Attention : cette mesure ne se cumule pas avec une autre exonération totale ou partielle de cotisations patronales, ni avec l’application de taux ou d’assiettes spécifiques ou de montants forfaitaires de cotisations.

2. Application de l’exonération « services à la personne » cumulée avec l’aide à domicile

La lettre circulaire ACOSS du 29 mars 2006 précise que l’exonération applicable aux organismes d’aide à domicile qui emploient des salariés intervenant au domicile de personnes âgées ou handicapées n’est pas remise en cause. L’employeur peut donc cumuler l’exonération « aide à domicile » et l’exonération « services à la personne » si un salarié intervient, au cours d’un même mois civil, auprès de personnes âgées ou handicapées et auprès d’autres publics pour les services à la personne.
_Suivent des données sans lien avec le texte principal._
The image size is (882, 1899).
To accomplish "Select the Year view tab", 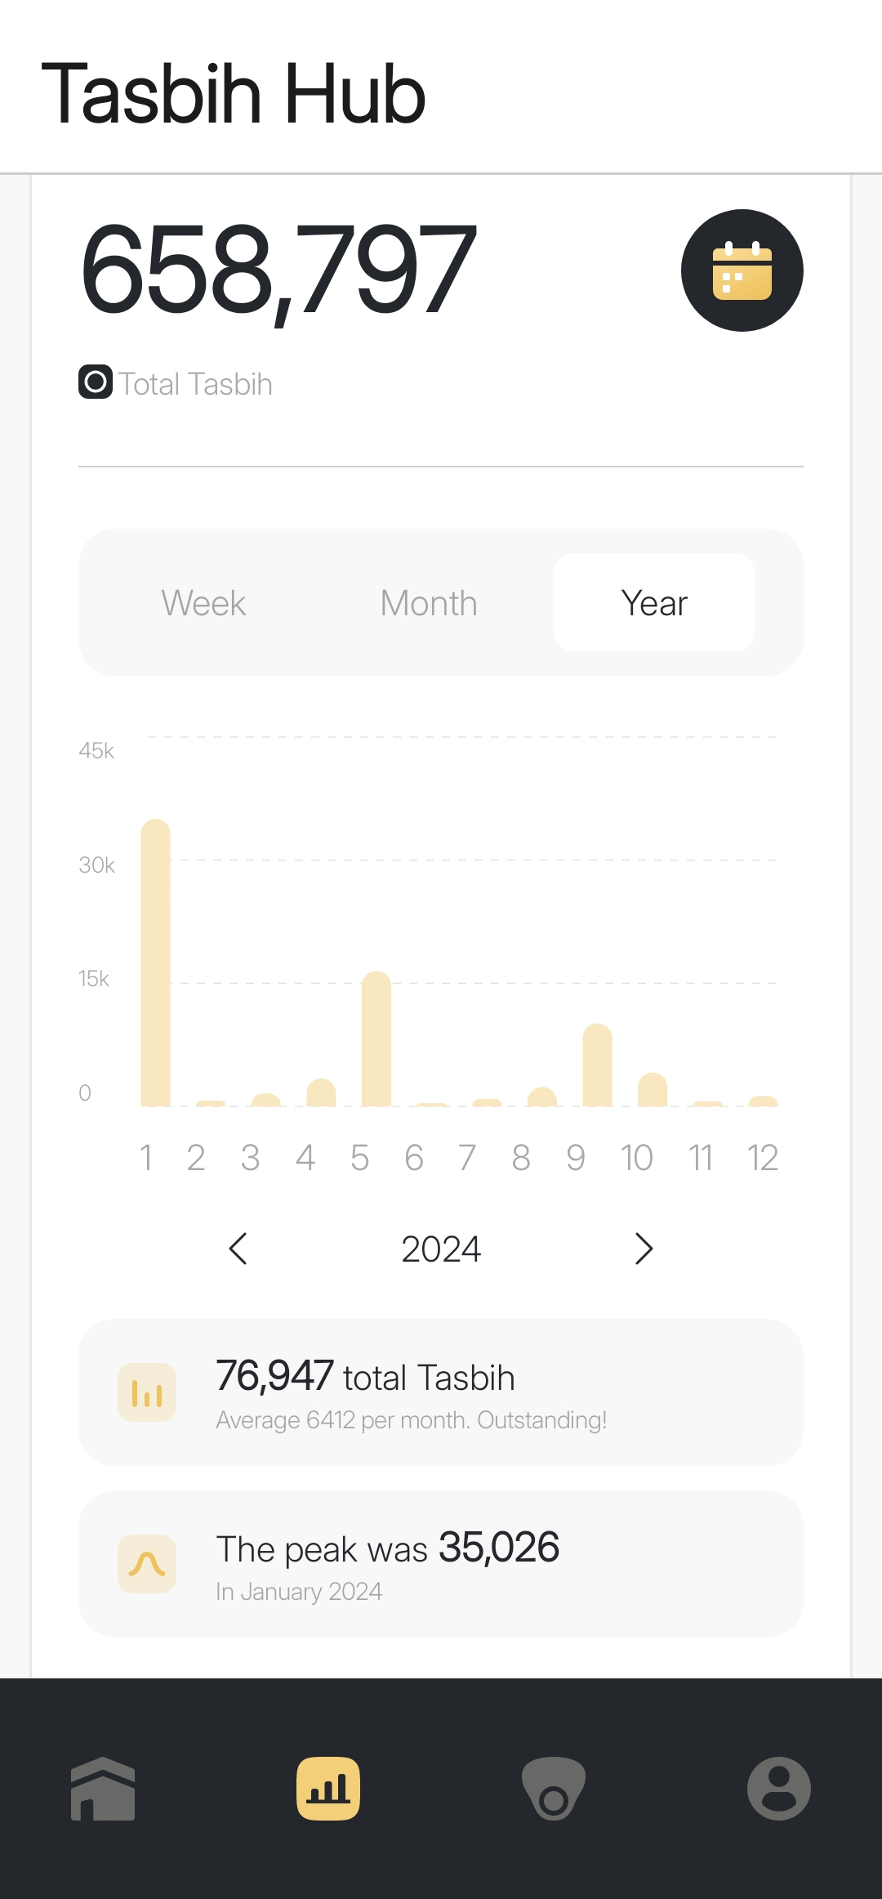I will click(x=654, y=603).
Aucune procédure spécifique n’a été mise en place pour bénéficier de cette exonération « services à la personne ». Elle est accordée dans la mesure ou les conditions sont remplies, sans formalisme particulier.
La lettre circulaire ACOSS du 29 mars 2006 recommande cependant de distinguer sur le bulletin de salaire le nombre d’heures ouvrant droit à l’aide à domicile, le nombre d’heures ouvrant droit à l’exonération « services à la personne » et, le cas échéant, le nombre d’heures qui n’est éligible à aucune de ces exonérations. Les entreprises devront tenir à la disposition des organismes de recouvrement tous les documents de nature à justifier le décompte des heures mentionnées sur le bulletin de salaire et l’agrément.